[Provided information — start]

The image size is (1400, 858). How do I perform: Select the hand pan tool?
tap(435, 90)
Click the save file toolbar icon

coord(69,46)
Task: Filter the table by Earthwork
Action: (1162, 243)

[Provided information — finish]

→ **Task directions**: Repeat the listing above in full, word for word.

→ **Answer to this problem**:
The image size is (1400, 858). How do I perform: Select the hand pan tool?
tap(435, 90)
Click the save file toolbar icon

coord(69,46)
Task: Filter the table by Earthwork
Action: (1162, 243)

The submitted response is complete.